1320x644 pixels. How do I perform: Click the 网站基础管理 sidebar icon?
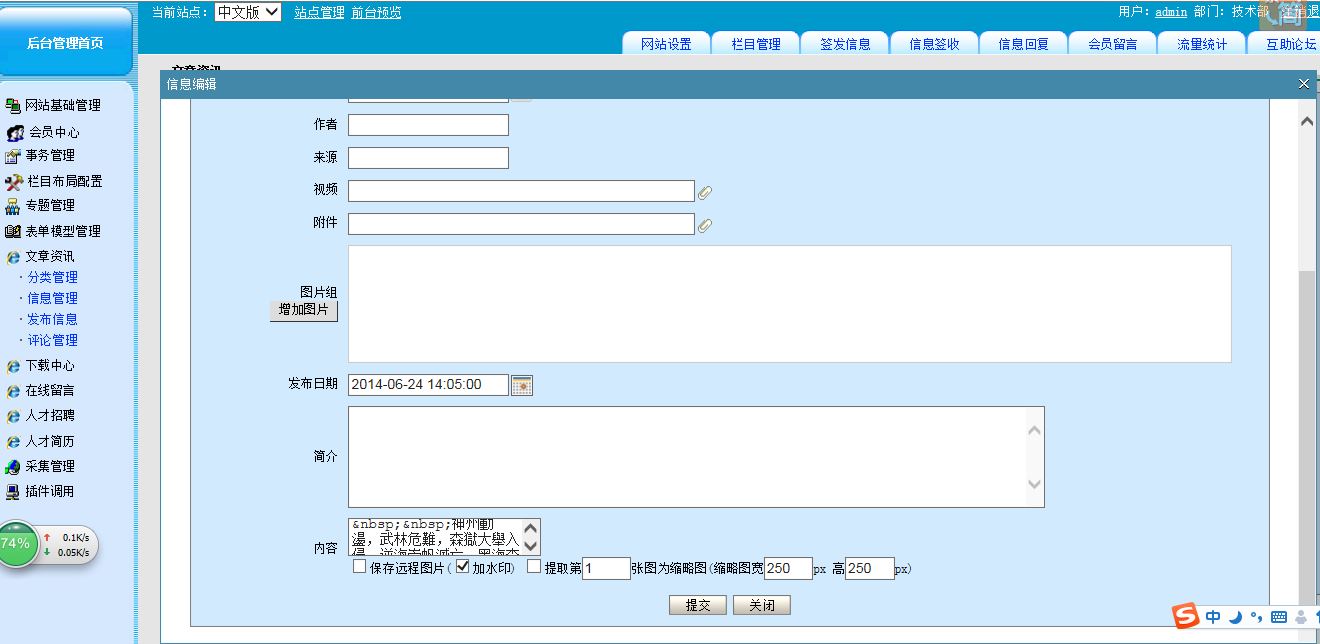(13, 106)
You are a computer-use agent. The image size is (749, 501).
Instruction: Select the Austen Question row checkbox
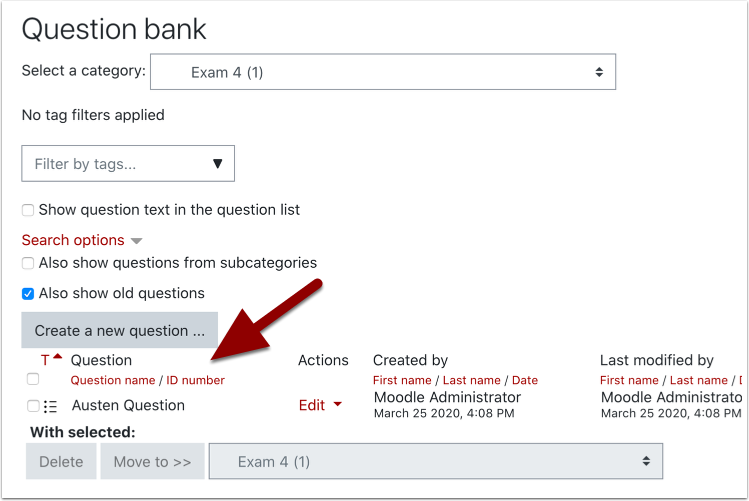pos(33,406)
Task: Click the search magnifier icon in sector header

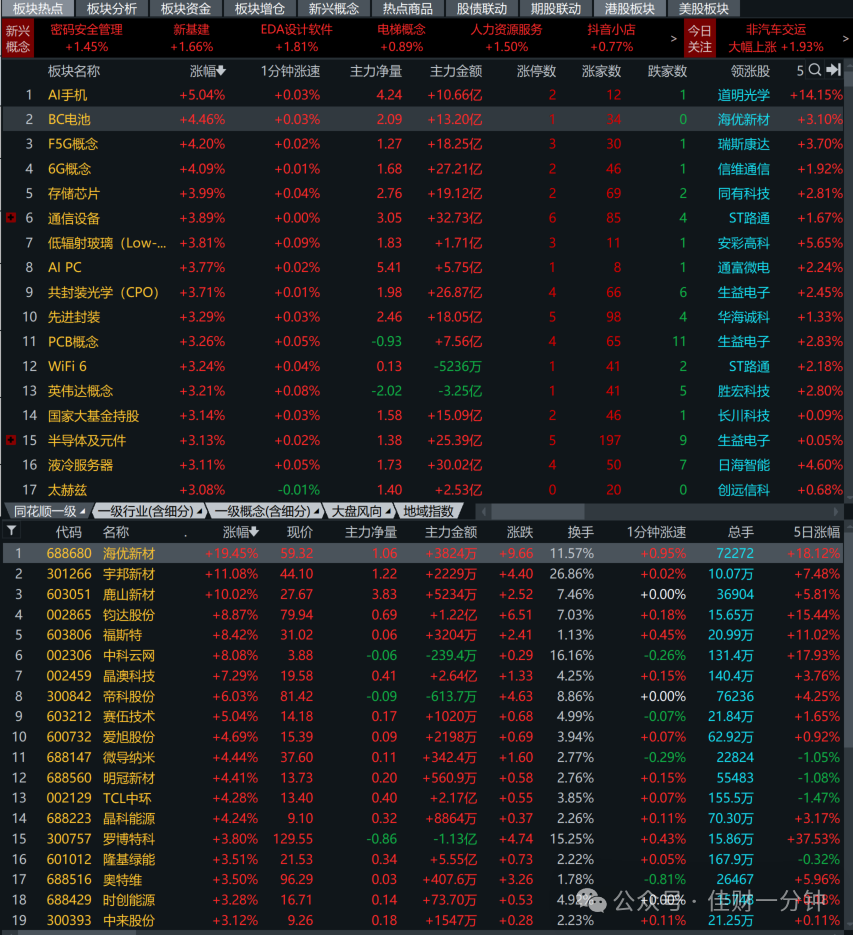Action: [815, 70]
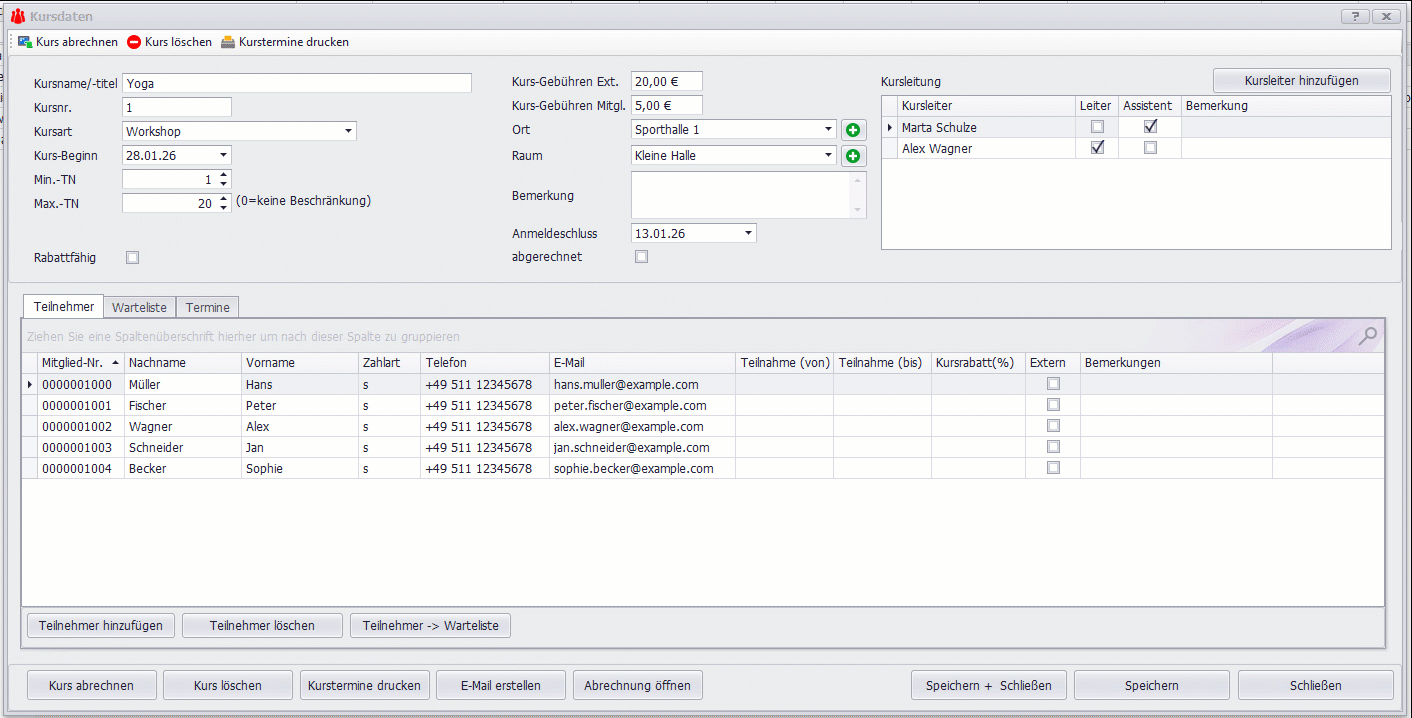Image resolution: width=1412 pixels, height=718 pixels.
Task: Click the Speichern + Schließen button
Action: pos(988,685)
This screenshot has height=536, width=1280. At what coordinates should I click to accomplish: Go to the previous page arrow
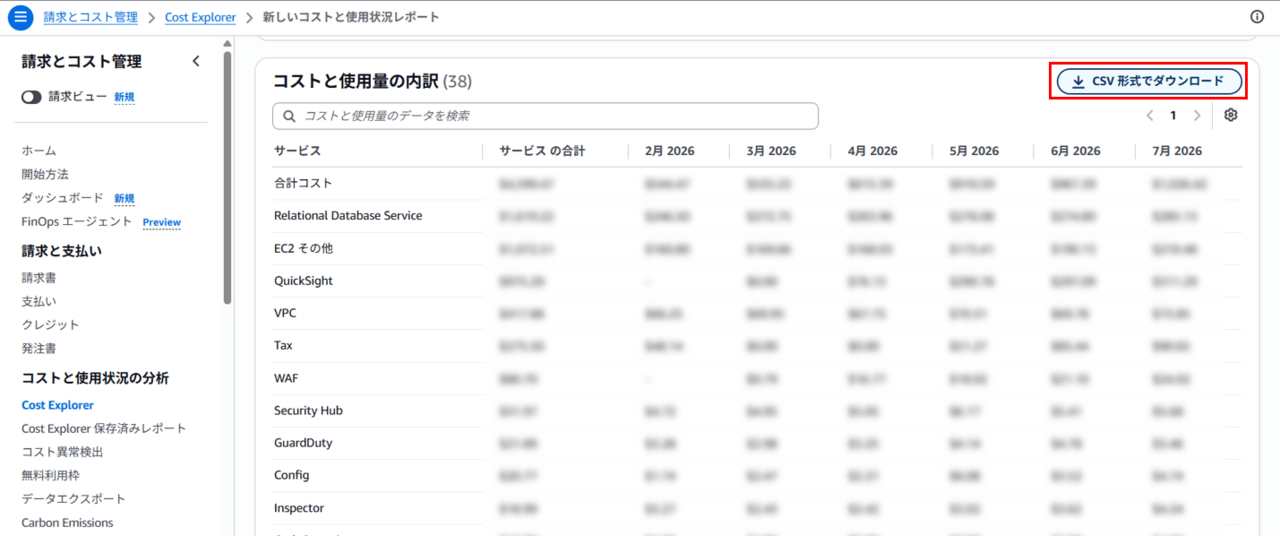tap(1150, 115)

·····

• Problem details
From the line that contains "Instruction: Select the" to the final line of the entries, reproduce every line exactly, both ends included. Leave out all pictures.

• Exercise solution
Instruction: Select the Austen Question row checkbox
pos(33,406)
Task: Click the search magnifier icon in sector header

Action: [815, 70]
Image resolution: width=1412 pixels, height=718 pixels.
Task: Click the Speichern + Schließen button
Action: pos(988,685)
This screenshot has height=536, width=1280. At what coordinates should I click to accomplish: Go to the previous page arrow
tap(1150, 115)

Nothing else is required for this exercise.